Search the lines of the records for the word "type", and copy every line that has it.

Stored items:
- - - -

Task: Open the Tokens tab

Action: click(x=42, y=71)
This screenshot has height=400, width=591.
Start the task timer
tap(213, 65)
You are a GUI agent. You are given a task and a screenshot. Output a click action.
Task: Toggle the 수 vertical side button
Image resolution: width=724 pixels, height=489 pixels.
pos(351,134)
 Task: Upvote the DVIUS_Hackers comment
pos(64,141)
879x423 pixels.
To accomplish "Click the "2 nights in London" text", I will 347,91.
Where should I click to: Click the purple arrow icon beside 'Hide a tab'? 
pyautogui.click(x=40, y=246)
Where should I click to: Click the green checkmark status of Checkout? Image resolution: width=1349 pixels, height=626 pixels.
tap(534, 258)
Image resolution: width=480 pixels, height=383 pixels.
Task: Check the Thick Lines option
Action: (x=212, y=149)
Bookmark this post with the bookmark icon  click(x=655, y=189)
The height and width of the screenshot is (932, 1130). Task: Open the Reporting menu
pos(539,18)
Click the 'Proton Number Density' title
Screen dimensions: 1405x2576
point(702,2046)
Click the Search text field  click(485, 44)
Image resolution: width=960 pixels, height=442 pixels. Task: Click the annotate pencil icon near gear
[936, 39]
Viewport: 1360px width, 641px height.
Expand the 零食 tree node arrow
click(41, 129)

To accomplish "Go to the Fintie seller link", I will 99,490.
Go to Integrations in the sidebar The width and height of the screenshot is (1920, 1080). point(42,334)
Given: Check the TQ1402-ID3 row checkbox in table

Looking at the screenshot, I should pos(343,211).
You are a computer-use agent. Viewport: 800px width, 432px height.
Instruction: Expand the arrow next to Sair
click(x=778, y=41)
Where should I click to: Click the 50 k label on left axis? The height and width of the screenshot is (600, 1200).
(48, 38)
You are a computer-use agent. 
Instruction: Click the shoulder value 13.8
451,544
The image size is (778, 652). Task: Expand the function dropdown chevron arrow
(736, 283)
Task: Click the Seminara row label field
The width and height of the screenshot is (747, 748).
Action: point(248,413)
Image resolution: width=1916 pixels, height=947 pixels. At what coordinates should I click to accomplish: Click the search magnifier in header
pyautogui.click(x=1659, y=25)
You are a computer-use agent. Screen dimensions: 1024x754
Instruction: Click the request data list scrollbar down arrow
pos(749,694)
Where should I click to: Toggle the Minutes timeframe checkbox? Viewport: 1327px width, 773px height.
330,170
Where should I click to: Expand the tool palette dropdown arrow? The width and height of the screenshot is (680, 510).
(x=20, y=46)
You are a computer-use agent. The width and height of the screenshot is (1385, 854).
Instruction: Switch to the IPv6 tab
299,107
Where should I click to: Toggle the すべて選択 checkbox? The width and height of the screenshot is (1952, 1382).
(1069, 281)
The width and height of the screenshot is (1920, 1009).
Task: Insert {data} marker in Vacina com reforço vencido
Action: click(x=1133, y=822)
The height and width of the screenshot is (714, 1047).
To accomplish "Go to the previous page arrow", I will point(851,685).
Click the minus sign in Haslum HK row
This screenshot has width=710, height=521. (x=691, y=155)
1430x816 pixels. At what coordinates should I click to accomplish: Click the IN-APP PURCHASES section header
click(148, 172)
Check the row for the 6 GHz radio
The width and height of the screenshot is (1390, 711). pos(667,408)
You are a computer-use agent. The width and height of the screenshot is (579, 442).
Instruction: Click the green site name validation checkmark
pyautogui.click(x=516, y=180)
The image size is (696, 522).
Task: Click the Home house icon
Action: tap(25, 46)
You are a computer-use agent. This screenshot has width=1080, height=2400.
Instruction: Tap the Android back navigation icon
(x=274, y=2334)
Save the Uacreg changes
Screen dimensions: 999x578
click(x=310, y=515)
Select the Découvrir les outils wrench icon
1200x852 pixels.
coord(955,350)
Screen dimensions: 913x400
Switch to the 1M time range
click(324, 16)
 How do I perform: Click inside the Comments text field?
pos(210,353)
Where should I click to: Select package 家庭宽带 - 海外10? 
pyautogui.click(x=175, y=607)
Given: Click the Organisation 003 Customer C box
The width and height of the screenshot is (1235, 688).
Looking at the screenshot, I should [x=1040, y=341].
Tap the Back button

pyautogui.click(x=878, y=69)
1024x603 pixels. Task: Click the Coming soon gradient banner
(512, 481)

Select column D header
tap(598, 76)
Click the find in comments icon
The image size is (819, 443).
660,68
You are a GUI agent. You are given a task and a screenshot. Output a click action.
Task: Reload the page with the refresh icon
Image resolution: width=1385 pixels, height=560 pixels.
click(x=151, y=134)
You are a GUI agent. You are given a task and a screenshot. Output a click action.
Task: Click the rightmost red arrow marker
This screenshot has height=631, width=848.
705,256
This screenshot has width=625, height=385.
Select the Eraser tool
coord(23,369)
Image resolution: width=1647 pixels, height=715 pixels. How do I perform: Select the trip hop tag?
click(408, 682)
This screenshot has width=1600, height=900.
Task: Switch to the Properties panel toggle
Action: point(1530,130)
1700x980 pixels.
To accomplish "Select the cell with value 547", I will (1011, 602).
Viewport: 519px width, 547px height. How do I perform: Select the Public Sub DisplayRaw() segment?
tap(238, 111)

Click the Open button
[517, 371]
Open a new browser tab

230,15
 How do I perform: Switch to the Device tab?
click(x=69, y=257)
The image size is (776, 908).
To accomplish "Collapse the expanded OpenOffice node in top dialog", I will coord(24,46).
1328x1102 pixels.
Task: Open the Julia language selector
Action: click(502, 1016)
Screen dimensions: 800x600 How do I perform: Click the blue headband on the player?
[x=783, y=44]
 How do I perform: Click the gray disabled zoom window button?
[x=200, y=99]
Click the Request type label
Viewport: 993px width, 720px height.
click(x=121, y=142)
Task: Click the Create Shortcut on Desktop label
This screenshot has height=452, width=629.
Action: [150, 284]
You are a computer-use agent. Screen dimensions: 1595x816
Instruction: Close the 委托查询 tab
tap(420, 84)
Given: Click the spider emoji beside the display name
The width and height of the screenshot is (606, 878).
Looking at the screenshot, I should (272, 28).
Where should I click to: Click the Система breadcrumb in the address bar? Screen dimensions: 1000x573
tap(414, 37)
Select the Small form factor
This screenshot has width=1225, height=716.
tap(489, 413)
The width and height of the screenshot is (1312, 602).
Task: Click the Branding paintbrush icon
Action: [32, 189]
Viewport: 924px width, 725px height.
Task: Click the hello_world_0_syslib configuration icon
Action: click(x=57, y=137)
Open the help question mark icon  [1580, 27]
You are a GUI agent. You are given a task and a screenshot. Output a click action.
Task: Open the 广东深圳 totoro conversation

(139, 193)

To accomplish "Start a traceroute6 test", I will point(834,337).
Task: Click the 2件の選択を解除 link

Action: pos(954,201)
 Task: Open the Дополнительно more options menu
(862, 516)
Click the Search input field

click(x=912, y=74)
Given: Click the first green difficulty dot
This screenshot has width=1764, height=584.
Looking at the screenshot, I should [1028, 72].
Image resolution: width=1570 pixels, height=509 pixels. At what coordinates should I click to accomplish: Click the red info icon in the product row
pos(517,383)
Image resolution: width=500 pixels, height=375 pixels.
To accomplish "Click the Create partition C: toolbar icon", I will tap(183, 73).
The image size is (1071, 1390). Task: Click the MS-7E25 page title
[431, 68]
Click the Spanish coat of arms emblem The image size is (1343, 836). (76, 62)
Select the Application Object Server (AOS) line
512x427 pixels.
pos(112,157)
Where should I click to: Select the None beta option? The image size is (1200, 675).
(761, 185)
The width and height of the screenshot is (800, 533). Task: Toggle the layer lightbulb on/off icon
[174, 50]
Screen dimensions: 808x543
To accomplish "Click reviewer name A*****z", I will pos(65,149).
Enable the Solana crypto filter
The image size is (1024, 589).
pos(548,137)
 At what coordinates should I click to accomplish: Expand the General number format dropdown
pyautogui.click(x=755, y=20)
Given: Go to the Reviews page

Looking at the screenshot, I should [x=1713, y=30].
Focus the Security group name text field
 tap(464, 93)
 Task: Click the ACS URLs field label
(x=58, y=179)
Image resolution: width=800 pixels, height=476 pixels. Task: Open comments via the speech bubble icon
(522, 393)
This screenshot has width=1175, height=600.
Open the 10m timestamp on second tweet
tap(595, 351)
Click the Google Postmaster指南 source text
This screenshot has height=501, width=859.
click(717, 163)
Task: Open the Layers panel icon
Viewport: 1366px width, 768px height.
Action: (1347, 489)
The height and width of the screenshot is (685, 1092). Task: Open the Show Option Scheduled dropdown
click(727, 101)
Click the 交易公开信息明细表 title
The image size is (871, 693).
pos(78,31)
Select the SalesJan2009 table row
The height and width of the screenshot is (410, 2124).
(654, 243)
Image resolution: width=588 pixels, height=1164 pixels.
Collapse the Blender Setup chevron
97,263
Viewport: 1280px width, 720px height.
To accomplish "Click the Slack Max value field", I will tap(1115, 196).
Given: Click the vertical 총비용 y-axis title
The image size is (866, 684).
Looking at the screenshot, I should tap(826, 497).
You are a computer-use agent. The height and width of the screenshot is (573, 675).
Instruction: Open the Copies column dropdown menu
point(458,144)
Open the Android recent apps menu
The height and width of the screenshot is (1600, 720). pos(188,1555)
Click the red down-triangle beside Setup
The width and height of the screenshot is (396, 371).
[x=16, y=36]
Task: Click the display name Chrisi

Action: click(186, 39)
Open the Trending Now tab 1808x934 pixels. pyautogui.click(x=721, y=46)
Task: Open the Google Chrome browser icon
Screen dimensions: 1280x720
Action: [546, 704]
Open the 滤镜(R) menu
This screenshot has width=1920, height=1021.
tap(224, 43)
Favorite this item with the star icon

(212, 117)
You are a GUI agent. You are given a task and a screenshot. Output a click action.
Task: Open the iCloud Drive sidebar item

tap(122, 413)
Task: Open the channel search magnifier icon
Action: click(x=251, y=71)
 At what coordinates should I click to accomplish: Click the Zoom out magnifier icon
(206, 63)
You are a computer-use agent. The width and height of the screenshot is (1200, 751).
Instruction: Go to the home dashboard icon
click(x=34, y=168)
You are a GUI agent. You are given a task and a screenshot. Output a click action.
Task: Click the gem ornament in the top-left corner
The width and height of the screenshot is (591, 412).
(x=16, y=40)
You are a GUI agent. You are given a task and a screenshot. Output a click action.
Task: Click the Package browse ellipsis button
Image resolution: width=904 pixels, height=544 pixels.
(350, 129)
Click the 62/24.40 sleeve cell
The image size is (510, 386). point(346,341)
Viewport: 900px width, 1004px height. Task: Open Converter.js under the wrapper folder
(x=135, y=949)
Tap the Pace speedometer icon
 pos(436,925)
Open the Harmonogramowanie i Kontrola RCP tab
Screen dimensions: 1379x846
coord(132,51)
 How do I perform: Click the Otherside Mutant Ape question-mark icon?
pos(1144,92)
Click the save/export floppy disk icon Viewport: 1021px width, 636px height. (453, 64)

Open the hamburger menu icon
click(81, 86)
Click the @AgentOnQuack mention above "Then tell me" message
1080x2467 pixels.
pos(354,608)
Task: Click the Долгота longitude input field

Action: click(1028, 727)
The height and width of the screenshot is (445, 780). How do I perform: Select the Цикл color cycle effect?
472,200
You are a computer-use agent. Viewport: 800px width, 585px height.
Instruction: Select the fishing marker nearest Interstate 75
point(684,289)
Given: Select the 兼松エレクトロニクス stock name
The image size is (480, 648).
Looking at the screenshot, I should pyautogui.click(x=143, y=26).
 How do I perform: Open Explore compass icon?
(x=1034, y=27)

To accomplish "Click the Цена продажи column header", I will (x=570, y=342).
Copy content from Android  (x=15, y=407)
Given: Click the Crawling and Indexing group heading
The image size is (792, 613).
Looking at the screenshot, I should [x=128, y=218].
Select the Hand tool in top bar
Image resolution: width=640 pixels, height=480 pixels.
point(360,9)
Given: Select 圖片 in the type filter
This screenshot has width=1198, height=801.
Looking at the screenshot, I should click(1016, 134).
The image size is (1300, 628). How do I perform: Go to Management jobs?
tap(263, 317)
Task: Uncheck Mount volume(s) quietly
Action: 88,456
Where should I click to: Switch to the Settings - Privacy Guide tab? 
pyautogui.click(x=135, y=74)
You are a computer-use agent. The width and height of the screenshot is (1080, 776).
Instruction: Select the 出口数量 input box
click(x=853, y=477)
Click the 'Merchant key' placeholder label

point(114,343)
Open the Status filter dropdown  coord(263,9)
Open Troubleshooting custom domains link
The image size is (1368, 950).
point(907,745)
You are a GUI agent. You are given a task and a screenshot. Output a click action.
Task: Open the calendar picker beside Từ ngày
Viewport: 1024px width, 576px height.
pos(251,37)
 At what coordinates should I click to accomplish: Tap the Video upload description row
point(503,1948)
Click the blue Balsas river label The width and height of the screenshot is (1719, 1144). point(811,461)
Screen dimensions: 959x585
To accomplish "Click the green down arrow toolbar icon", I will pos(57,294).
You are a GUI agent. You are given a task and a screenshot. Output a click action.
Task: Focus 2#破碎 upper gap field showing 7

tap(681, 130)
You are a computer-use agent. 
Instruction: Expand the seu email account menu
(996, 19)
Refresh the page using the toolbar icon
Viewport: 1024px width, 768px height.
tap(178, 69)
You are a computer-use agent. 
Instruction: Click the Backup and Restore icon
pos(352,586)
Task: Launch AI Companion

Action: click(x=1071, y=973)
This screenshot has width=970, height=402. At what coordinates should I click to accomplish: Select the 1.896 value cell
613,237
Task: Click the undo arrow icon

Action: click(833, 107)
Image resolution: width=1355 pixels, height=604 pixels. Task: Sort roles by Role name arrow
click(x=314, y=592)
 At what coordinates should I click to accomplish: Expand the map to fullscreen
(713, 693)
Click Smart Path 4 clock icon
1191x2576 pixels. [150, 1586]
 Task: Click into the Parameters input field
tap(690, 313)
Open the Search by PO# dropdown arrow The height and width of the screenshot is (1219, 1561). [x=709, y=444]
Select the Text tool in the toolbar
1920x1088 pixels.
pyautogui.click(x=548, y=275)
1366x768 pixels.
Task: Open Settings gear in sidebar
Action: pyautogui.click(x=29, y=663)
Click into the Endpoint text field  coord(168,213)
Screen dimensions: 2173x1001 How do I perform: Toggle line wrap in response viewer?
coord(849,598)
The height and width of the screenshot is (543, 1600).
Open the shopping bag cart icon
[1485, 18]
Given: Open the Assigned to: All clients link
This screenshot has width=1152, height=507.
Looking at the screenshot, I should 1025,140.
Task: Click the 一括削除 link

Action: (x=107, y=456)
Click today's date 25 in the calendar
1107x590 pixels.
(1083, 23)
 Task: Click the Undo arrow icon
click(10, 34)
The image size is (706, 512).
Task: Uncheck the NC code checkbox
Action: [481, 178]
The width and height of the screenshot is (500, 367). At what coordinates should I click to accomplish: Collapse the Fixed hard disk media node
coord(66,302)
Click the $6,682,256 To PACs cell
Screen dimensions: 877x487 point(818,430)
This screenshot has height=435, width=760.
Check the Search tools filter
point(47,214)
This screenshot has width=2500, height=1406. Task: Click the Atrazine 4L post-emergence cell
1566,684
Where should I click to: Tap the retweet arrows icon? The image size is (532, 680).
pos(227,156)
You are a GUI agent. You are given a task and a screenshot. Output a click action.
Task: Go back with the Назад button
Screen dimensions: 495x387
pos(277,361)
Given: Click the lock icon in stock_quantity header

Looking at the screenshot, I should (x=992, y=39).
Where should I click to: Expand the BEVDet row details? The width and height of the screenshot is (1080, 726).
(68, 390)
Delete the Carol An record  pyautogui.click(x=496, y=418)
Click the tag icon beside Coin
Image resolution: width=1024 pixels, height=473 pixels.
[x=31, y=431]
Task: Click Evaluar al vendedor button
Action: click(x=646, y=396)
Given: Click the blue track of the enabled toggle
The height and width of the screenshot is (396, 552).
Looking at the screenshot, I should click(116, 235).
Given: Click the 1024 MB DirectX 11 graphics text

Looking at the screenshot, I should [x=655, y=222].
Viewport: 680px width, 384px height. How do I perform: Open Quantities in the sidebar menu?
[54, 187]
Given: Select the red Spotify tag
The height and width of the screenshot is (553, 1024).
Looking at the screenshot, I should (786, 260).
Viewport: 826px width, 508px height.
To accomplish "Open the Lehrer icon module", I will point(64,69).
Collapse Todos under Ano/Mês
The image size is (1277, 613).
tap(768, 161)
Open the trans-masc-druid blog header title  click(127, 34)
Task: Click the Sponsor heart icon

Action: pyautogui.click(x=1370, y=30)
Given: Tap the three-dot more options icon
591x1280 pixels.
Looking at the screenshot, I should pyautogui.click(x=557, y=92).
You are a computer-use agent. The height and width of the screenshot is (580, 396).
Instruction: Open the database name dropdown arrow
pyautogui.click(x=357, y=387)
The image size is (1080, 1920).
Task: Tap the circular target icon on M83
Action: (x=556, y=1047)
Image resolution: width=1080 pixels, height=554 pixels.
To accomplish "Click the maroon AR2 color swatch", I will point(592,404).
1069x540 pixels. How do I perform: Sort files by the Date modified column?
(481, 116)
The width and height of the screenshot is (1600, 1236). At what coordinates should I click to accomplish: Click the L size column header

- - - -

Answer for this exercise:
Click the Request type label
Given: Select 圖片 in the type filter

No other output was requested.